*** Block opens ***

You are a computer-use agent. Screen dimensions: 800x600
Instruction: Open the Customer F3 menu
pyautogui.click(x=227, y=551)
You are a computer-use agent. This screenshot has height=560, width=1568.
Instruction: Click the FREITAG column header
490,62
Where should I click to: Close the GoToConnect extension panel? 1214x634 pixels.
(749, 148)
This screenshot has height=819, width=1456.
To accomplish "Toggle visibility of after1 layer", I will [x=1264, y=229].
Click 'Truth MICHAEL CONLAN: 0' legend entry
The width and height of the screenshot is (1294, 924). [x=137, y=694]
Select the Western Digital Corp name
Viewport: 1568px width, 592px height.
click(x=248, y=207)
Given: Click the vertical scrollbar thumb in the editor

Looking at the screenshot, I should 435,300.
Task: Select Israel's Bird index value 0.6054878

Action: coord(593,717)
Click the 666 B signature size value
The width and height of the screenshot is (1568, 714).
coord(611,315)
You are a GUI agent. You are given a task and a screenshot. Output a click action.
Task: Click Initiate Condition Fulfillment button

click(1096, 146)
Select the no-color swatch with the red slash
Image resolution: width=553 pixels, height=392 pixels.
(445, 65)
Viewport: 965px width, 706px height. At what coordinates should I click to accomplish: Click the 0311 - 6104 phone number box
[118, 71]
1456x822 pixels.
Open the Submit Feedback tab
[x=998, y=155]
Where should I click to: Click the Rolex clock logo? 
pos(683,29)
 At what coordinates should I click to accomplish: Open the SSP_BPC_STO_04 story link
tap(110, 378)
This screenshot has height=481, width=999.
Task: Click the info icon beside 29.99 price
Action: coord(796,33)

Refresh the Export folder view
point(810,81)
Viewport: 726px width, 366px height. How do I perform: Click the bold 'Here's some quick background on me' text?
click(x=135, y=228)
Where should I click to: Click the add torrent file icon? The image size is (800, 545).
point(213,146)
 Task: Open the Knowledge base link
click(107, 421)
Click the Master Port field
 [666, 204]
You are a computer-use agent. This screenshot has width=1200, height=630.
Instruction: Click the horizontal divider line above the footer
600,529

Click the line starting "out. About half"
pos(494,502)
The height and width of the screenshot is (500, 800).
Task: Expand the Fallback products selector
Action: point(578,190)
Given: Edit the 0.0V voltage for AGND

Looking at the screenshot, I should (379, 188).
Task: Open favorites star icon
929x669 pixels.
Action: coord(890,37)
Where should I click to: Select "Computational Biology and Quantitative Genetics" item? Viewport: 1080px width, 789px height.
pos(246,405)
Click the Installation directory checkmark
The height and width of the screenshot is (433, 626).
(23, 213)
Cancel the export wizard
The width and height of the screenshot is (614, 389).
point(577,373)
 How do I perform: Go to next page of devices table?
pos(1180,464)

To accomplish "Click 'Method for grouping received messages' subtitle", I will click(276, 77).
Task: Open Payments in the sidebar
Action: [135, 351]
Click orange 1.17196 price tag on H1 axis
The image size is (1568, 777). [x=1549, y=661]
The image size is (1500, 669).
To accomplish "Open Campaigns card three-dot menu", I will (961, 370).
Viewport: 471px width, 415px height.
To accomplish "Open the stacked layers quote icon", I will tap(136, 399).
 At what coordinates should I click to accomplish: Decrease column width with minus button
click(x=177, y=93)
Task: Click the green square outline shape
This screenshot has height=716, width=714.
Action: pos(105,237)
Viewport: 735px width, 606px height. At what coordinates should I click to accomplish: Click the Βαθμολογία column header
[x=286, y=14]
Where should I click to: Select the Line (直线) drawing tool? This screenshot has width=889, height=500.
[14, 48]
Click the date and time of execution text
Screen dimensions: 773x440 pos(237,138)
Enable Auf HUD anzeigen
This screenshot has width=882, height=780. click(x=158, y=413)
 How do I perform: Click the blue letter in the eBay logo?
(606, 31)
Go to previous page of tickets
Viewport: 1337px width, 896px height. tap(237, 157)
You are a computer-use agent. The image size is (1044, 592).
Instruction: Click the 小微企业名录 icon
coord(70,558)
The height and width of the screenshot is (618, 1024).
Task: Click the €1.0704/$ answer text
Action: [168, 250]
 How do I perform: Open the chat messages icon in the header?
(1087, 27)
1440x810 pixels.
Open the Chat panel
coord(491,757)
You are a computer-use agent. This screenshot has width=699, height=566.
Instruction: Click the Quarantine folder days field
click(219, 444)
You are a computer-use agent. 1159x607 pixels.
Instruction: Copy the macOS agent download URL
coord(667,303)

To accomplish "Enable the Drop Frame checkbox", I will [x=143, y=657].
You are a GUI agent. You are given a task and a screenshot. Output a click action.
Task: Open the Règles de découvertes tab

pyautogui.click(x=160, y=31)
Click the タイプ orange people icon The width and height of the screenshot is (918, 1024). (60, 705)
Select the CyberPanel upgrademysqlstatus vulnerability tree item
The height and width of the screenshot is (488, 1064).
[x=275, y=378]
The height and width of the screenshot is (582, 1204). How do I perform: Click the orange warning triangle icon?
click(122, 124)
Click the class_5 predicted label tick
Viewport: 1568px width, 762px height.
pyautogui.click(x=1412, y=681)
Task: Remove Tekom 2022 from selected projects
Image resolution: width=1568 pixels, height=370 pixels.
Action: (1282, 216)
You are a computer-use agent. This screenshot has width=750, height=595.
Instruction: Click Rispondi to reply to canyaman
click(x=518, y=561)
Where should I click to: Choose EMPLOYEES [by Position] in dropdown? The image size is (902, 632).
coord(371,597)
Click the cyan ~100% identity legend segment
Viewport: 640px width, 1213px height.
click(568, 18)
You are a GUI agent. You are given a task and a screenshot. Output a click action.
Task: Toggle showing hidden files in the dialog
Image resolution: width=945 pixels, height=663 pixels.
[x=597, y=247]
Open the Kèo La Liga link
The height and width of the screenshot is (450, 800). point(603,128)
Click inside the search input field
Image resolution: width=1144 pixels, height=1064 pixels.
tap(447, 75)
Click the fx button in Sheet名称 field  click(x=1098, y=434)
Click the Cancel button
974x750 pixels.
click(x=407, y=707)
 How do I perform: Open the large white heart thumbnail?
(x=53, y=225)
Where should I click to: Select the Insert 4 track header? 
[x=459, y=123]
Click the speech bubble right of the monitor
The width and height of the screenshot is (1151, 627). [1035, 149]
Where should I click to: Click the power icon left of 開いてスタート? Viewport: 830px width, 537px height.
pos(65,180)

*** Block closes ***

**What the exercise asks**
Extract the full listing above without altering anything.

**Task output**
You are a computer-use agent. Screen dimensions: 800x600
Instruction: Open the Customer F3 menu
pyautogui.click(x=227, y=551)
You are a computer-use agent. This screenshot has height=560, width=1568.
Instruction: Click the FREITAG column header
490,62
Where should I click to: Close the GoToConnect extension panel? 1214x634 pixels.
(749, 148)
This screenshot has height=819, width=1456.
To accomplish "Toggle visibility of after1 layer", I will [x=1264, y=229].
Click 'Truth MICHAEL CONLAN: 0' legend entry
The width and height of the screenshot is (1294, 924). [x=137, y=694]
Select the Western Digital Corp name
Viewport: 1568px width, 592px height.
click(x=248, y=207)
Given: Click the vertical scrollbar thumb in the editor

Looking at the screenshot, I should 435,300.
Task: Select Israel's Bird index value 0.6054878

Action: coord(593,717)
Click the 666 B signature size value
The width and height of the screenshot is (1568, 714).
coord(611,315)
You are a GUI agent. You are given a task and a screenshot. Output a click action.
Task: Click Initiate Condition Fulfillment button

click(1096, 146)
Select the no-color swatch with the red slash
Image resolution: width=553 pixels, height=392 pixels.
(445, 65)
Viewport: 965px width, 706px height. At what coordinates should I click to accomplish: Click the 0311 - 6104 phone number box
[118, 71]
1456x822 pixels.
Open the Submit Feedback tab
[x=998, y=155]
Where should I click to: Click the Rolex clock logo? 
pos(683,29)
 At what coordinates should I click to accomplish: Open the SSP_BPC_STO_04 story link
tap(110, 378)
This screenshot has height=481, width=999.
Task: Click the info icon beside 29.99 price
Action: coord(796,33)

Refresh the Export folder view
point(810,81)
Viewport: 726px width, 366px height. How do I perform: Click the bold 'Here's some quick background on me' text?
click(x=135, y=228)
Where should I click to: Click the add torrent file icon? The image size is (800, 545).
point(213,146)
 Task: Open the Knowledge base link
click(107, 421)
Click the Master Port field
 [666, 204]
You are a computer-use agent. This screenshot has width=1200, height=630.
Instruction: Click the horizontal divider line above the footer
600,529

Click the line starting "out. About half"
pos(494,502)
The height and width of the screenshot is (500, 800).
Task: Expand the Fallback products selector
Action: point(578,190)
Given: Edit the 0.0V voltage for AGND

Looking at the screenshot, I should (379, 188).
Task: Open favorites star icon
929x669 pixels.
Action: coord(890,37)
Where should I click to: Select "Computational Biology and Quantitative Genetics" item? Viewport: 1080px width, 789px height.
pos(246,405)
Click the Installation directory checkmark
The height and width of the screenshot is (433, 626).
(23, 213)
Cancel the export wizard
The width and height of the screenshot is (614, 389).
point(577,373)
 How do I perform: Go to next page of devices table?
pos(1180,464)

To accomplish "Click 'Method for grouping received messages' subtitle", I will click(276, 77).
Task: Open Payments in the sidebar
Action: [135, 351]
Click orange 1.17196 price tag on H1 axis
The image size is (1568, 777). [x=1549, y=661]
The image size is (1500, 669).
To accomplish "Open Campaigns card three-dot menu", I will (961, 370).
Viewport: 471px width, 415px height.
To accomplish "Open the stacked layers quote icon", I will tap(136, 399).
 At what coordinates should I click to accomplish: Decrease column width with minus button
click(x=177, y=93)
Task: Click the green square outline shape
This screenshot has height=716, width=714.
Action: pos(105,237)
Viewport: 735px width, 606px height. At what coordinates should I click to accomplish: Click the Βαθμολογία column header
[x=286, y=14]
Where should I click to: Select the Line (直线) drawing tool? This screenshot has width=889, height=500.
[14, 48]
Click the date and time of execution text
Screen dimensions: 773x440 pos(237,138)
Enable Auf HUD anzeigen
This screenshot has width=882, height=780. click(x=158, y=413)
 How do I perform: Click the blue letter in the eBay logo?
(606, 31)
Go to previous page of tickets
Viewport: 1337px width, 896px height. tap(237, 157)
You are a computer-use agent. The image size is (1044, 592).
Instruction: Click the 小微企业名录 icon
coord(70,558)
The height and width of the screenshot is (618, 1024).
Task: Click the €1.0704/$ answer text
Action: [168, 250]
 How do I perform: Open the chat messages icon in the header?
(1087, 27)
1440x810 pixels.
Open the Chat panel
coord(491,757)
You are a computer-use agent. This screenshot has width=699, height=566.
Instruction: Click the Quarantine folder days field
click(219, 444)
You are a computer-use agent. 1159x607 pixels.
Instruction: Copy the macOS agent download URL
coord(667,303)

To accomplish "Enable the Drop Frame checkbox", I will [x=143, y=657].
You are a GUI agent. You are given a task and a screenshot. Output a click action.
Task: Open the Règles de découvertes tab

pyautogui.click(x=160, y=31)
Click the タイプ orange people icon The width and height of the screenshot is (918, 1024). (60, 705)
Select the CyberPanel upgrademysqlstatus vulnerability tree item
The height and width of the screenshot is (488, 1064).
[x=275, y=378]
The height and width of the screenshot is (582, 1204). How do I perform: Click the orange warning triangle icon?
click(122, 124)
Click the class_5 predicted label tick
Viewport: 1568px width, 762px height.
pyautogui.click(x=1412, y=681)
Task: Remove Tekom 2022 from selected projects
Image resolution: width=1568 pixels, height=370 pixels.
Action: (1282, 216)
You are a computer-use agent. This screenshot has width=750, height=595.
Instruction: Click Rispondi to reply to canyaman
click(x=518, y=561)
Where should I click to: Choose EMPLOYEES [by Position] in dropdown? The image size is (902, 632).
coord(371,597)
Click the cyan ~100% identity legend segment
Viewport: 640px width, 1213px height.
click(568, 18)
You are a GUI agent. You are given a task and a screenshot. Output a click action.
Task: Toggle showing hidden files in the dialog
Image resolution: width=945 pixels, height=663 pixels.
[x=597, y=247]
Open the Kèo La Liga link
The height and width of the screenshot is (450, 800). point(603,128)
Click inside the search input field
Image resolution: width=1144 pixels, height=1064 pixels.
tap(447, 75)
Click the fx button in Sheet名称 field  click(x=1098, y=434)
Click the Cancel button
974x750 pixels.
click(x=407, y=707)
 How do I perform: Open the large white heart thumbnail?
(x=53, y=225)
Where should I click to: Select the Insert 4 track header? 
[x=459, y=123]
Click the speech bubble right of the monitor
The width and height of the screenshot is (1151, 627). [1035, 149]
Where should I click to: Click the power icon left of 開いてスタート? Viewport: 830px width, 537px height.
pos(65,180)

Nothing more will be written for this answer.